Status: Updates weekly

Ulysses, OH

Bloodbuzz Ohio / The National

The bus took sharp turn and I woke up with the vague dread of having missed my stop. Through the grime of the window I could see the Scioto river snaking along lazily in the warm light, framed by trees with heavy branches. The sun was sharp in my eyes and in my early afternoon daze I had no idea where I was. I forced my eyes open all the way, rubbing the dried sleep off the side of my face, and checked my watch, the one my mother had given me for my high school graduation, the glass surface still shiny and scratch-free, the strap vegan leather. There was still almost twenty minutes to go, and I tried to will my body into wakefulness as I clung to the passing landscape, inching along slowly as if suspended in that half-asleep state as well. I was trying to find something familiar to hang on to, but it had been so long since I’d been here, only once since the fire, the formative trauma of my childhood, for my grandmother's funeral when I was thirteen. That was also the last time I’d seen my father, who refused to come back to New York after the funeral but still insisted on sending overly cheery e-mails ever since, loaded with photos of the laundromat he'd turned his mother's house into, and photos of Las Vegas, the Grand Canyon, Rushmore, and a few of the other stereotypically touristy attractions he'd found the time to visit. The fact that I didn't reply to them never seemed to curb his enthusiasm, as if he knew I would cave in and come crawling after him. And now the prospect that I would see him in a mere half hour after five years of silence and then a month of awkwardly making arrangements filled me with an unexplainable and almost physically unbearable anxiety. I had no idea what I would find there - his impulsive euphoria that invaded your personal space in an almost welcome way or his distracted silence, aloof and detached and abstract in a way that was still miraculously practical, or his rare stable presence that I spent most of my childhood either longing for or clinging to.

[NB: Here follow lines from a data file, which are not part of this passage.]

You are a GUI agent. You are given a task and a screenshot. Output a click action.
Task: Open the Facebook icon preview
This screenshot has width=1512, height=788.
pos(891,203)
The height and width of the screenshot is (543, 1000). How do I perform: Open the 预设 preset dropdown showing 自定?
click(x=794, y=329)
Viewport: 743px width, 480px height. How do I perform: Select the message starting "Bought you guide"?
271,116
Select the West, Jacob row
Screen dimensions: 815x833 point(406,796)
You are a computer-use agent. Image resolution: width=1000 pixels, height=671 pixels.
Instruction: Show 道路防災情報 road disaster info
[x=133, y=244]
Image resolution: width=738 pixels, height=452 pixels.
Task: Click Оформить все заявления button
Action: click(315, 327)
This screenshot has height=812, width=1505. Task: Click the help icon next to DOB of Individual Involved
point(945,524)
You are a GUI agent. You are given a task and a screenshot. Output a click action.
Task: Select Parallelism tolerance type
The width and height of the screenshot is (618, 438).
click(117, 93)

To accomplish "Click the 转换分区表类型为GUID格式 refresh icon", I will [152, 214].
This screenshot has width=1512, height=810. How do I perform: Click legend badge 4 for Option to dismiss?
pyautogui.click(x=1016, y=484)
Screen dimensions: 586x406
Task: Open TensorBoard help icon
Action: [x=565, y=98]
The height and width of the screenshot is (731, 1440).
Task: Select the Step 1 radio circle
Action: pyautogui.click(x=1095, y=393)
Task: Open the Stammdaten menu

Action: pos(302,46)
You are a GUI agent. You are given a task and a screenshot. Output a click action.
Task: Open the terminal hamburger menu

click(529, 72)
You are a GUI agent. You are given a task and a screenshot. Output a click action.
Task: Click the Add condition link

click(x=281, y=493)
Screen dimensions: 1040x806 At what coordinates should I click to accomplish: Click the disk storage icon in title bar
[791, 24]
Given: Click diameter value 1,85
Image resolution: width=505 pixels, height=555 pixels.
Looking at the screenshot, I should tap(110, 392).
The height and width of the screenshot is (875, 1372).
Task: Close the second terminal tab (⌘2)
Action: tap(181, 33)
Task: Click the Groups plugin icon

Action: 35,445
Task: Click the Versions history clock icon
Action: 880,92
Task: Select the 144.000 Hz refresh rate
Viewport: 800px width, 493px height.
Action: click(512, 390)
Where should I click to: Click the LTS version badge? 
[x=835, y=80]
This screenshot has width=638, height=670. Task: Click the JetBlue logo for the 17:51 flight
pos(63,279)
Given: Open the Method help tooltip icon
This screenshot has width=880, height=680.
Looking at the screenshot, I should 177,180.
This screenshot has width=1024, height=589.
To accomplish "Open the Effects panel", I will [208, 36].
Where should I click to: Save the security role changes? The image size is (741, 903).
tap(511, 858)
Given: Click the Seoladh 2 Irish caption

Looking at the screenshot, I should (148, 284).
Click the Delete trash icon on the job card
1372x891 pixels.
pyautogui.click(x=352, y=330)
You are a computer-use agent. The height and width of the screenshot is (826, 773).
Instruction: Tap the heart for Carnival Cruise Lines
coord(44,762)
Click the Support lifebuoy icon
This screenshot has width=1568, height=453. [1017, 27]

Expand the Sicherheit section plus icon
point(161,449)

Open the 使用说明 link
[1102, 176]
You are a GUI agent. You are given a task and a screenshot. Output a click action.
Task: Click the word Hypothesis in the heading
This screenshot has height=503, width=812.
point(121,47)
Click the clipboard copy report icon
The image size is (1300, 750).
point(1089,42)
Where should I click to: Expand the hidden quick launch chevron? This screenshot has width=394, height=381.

My body recognized the outskirts of the town before my mind did, and I could finally feel a certain alertness, neurons reestablishing long-lost connections, as I saw the first boxy houses scattered along the riverbank, the metal skeleton of the car factory, the water tanks protruding into the horizon, the unassuming beige apartment looming in the strange place between background and foreground. The town of Ulysses, Ohio, population 19,346, was sprawling lazily, in a not quite efficient way, and the empty spaces between buildings, taken back by the tall, unhealthy-looking grass, were much larger than I’d remembered. The sudden familiarity of it all was unsettling mostly because I couldn't quite place it. Not like memories were flooding back - it was more a flux of sensations, the feel of that grass on my bare knees scraped raw, the smell of the city bus and the feel of its leather seat somehow imprinted in the memory of my pores, the sweet taste of a McDonald’s bun, and finally, as the bus took the curve and crossed the yellow bridge, the smell of burnt wood, fresh soot and ash, coating my nostrils on the inside again. By the time the bus pulled up in front of the station, a short, flat building with a its parking lot yellowed from the dust, I was positively dizzy. I swung my guitar on my shoulder first and then my backpack on the other, and followed the driver down so he could hand me my suitcase from the trunk.

My knees were shaky, but I was glad I could finally stand again, stretch a little, breathe in a lungful of air that didn't smell like rubber and gasoline. The station was nearly empty. My father wasn't there to pick me up, but then again, he never said he would and I never asked. The address he gave me as a reminder was a twelve-minute walk from the bus station, according to Google Maps. I adjusted my backpack on my shoulder, yanked the stuck handle of my suitcase and started along the avenue that was still nothing more than just a fairly wide street. As soon as I passed the cinema, black letters arranged carelessly on the marquee with blank spaces in the middle of the words, I started to remember the way. I soon passed the needlessly fancy charcuterie and then a sporting goods store that seemed to have recently gone out of business, I took a turn and then quickly another one, and there it was, the street where my grandmother's house stood, where I had spent my awkward but euphoric childhood summers, playing on abandoned lots with the older kids of the alcoholic neighbor, watching matinees while sipping warm, sticky Pepsi in the cold darkness of the cinema, tentatively plucking away on my very first guitar, bought second hand, with the strings put on the wrong way, the previous owner clearly left-handed. The years had stacked onto one another, hot dust and sharp rain, until I woke up one night not knowing where I was, choking on smoke so thick I couldn't see a thing, until my father lifted me onto his back and practically threw me out the front door, with my mother safely across the street trying hysterically to console my grandmother whom she hated. I was ten and that had been my last summer in Ohio for eight years.